▶ _Extracted records_:

▼

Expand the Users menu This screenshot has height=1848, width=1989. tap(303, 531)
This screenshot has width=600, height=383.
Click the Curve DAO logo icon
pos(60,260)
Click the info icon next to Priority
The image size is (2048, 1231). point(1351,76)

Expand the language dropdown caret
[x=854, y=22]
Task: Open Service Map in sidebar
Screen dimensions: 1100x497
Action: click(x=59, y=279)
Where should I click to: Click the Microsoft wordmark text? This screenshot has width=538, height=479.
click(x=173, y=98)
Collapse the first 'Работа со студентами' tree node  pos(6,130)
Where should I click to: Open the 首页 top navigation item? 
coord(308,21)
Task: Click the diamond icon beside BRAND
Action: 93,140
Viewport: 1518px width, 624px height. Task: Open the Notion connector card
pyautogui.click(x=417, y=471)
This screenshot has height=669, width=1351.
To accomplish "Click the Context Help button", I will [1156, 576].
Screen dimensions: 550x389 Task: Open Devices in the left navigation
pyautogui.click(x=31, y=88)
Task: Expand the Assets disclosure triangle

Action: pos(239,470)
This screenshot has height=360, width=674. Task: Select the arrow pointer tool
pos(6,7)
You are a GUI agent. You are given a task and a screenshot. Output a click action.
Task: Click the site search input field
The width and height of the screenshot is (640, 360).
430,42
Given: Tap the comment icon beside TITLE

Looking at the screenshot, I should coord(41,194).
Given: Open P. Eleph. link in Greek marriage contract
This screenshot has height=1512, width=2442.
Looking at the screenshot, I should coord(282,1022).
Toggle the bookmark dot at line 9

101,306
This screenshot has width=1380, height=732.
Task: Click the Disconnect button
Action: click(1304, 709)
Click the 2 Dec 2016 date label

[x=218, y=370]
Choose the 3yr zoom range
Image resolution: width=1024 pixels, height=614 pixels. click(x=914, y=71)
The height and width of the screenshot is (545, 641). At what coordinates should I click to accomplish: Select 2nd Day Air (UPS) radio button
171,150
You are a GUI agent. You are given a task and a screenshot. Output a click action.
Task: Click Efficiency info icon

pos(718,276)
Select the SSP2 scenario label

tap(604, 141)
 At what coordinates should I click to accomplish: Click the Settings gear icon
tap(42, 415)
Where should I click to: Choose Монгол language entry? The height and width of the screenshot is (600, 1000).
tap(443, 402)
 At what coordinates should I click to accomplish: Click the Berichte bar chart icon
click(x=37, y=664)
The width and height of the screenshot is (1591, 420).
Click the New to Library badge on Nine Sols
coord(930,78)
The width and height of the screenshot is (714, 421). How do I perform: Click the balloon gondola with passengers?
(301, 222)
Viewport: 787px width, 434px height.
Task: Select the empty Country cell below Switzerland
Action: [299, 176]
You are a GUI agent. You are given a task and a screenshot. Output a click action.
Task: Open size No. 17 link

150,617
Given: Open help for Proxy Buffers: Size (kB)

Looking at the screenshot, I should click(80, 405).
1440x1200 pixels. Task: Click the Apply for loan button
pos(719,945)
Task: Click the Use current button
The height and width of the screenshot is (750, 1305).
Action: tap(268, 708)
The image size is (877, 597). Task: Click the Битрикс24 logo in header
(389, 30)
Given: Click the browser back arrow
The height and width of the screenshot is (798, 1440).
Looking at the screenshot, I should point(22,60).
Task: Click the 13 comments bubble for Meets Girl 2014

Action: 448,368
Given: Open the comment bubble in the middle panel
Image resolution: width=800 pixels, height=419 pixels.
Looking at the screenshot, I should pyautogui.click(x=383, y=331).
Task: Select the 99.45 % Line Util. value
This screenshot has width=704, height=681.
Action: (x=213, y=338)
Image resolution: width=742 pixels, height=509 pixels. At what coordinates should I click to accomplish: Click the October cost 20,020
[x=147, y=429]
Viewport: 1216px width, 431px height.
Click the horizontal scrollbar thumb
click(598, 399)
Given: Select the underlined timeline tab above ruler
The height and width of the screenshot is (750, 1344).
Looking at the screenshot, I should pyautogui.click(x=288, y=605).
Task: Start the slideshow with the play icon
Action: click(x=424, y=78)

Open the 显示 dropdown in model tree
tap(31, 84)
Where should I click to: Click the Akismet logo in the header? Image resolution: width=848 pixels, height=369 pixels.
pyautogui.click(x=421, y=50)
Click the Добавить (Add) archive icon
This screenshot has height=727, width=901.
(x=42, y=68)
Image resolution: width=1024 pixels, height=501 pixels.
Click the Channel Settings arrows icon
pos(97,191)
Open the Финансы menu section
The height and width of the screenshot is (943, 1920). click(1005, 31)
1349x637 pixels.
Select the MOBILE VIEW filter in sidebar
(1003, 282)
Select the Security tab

▲

▶ _Set problem_: Copy verbatim the part of the listing above that opens with the line containing "Given: Tap the comment icon beside TITLE" and closes with the line containing "coord(930,78)", both of those lines included.

▶ _Correct answer_:
Given: Tap the comment icon beside TITLE

Looking at the screenshot, I should coord(41,194).
Given: Open P. Eleph. link in Greek marriage contract
This screenshot has height=1512, width=2442.
Looking at the screenshot, I should coord(282,1022).
Toggle the bookmark dot at line 9

101,306
This screenshot has width=1380, height=732.
Task: Click the Disconnect button
Action: click(1304, 709)
Click the 2 Dec 2016 date label

[x=218, y=370]
Choose the 3yr zoom range
Image resolution: width=1024 pixels, height=614 pixels. click(x=914, y=71)
The height and width of the screenshot is (545, 641). At what coordinates should I click to accomplish: Select 2nd Day Air (UPS) radio button
171,150
You are a GUI agent. You are given a task and a screenshot. Output a click action.
Task: Click Efficiency info icon

pos(718,276)
Select the SSP2 scenario label

tap(604, 141)
 At what coordinates should I click to accomplish: Click the Settings gear icon
tap(42, 415)
Where should I click to: Choose Монгол language entry? The height and width of the screenshot is (600, 1000).
tap(443, 402)
 At what coordinates should I click to accomplish: Click the Berichte bar chart icon
click(x=37, y=664)
The width and height of the screenshot is (1591, 420).
Click the New to Library badge on Nine Sols
coord(930,78)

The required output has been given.